For the sake of simplicity, eliminate that well known to a person skilled in the art some technical characteristics in describing below.

According to one embodiment of the application there is provided a kind of efficient big data storage method, comprise the following steps：

According to one embodiment of the application, the object data of the efficient big data storage method includes structuring number According at least one of, semi-structured data or unstructured data, and this method also includes, receive object data it Before, in the establishment of object data, between setting structure data, semi-structured data and unstructured data and memory cell Corresponding relation, first storage subsystem is made up of parallel data library unit and Hadoop platform, and Hadoop platform includes HDFS units, HBase units and Hive units, wherein, HDFS units storage unstructured data, HBase units and Hive are mono- Member storage semi-structured data, parallel database unit storage structure data.

First to the lifting of storage device physical performance, mechanical hard disk is replaced by solid state hard disc in conversion equipment；Then it is The design and optimization for structure of uniting, its optimization comprising system logic structure and data flow passage, can be big using RAID1+0 technologies It is big to improve systematic function；Finally optimized for I/O loads, improve the storage performance under particular memory pattern；Start Hadoop other calculate nodes, collectively constitute complete Hadoop service systems with the name node, externally provide big data Processing work；The server of volume is delayed machine or when occurring abnormal when carry, may further include：Hung on other servers The volume is carried, then starts name node service, data do not have any loss, and Hadoop continues normal offer service；If It is not that the server of the carry volume is delayed and machine or occurs abnormal, influence will not be produced on Hadoop services.

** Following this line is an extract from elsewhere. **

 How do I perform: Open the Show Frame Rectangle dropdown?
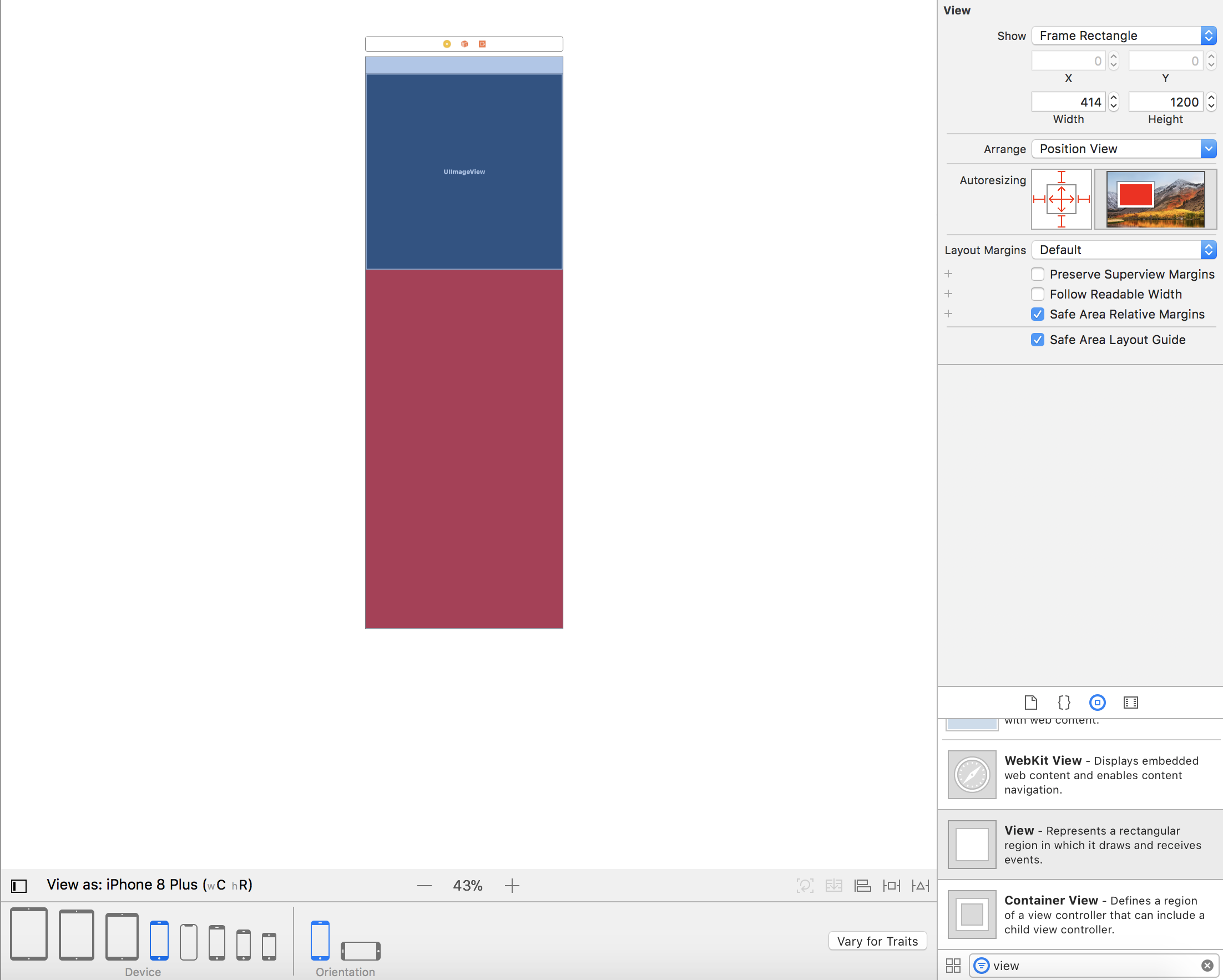[x=1123, y=36]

Embodiment described above only represents the several embodiments of the present invention, and it describes more specific and detailed, but not It is understood that as limitation of the scope of the invention.It should be pointed out that for the person of ordinary skill of the art, not departing from On the premise of present inventive concept, various modifications and improvements can be made, these belong to the scope of the present invention.Therefore this hair Bright protection domain should be defined by the claim.

Claims

1. a kind of efficient big data storage method, it is characterised in that comprise the following steps：

S2：The first storage subsystem into storage system is stored its object data according to the attribute information of object data；

S3：The incidence relation and pattern of the object data for storing into storage system the first storage subsystem are stored to depositing The second storage subsystem in storage system；

S4：Choose at least two-server and start GlusterFS services, resource is locally stored at least two-server Share into GlusterFS basic unit of storage, and the basic unit of storage is constituted to GlusterFS volume；

S5：Start Hadoop name node service on the server rolled up described in the carry, and by the name node Data storage is on the volume of carry；

S7：Systematic function is greatly improved using RAID1+0 technologies；And optimized for I/O loads, improve particular memory mould Storage performance under formula.

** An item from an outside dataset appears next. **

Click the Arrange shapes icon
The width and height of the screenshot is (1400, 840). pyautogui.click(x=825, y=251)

2. efficient big data storage method according to claim 1, it is characterised in that：The object data includes structuring At least one of data, semi-structured data or unstructured data, and this method also includes, receive object data it Before, in the establishment of object data, between setting structure data, semi-structured data and unstructured data and memory cell Corresponding relation, first storage subsystem is made up of parallel data library unit and Hadoop platform, and Hadoop platform includes HDFS units, HBase units and Hive units, wherein, HDFS units storage unstructured data, HBase units and Hive are mono- Member storage semi-structured data, parallel database unit storage structure data.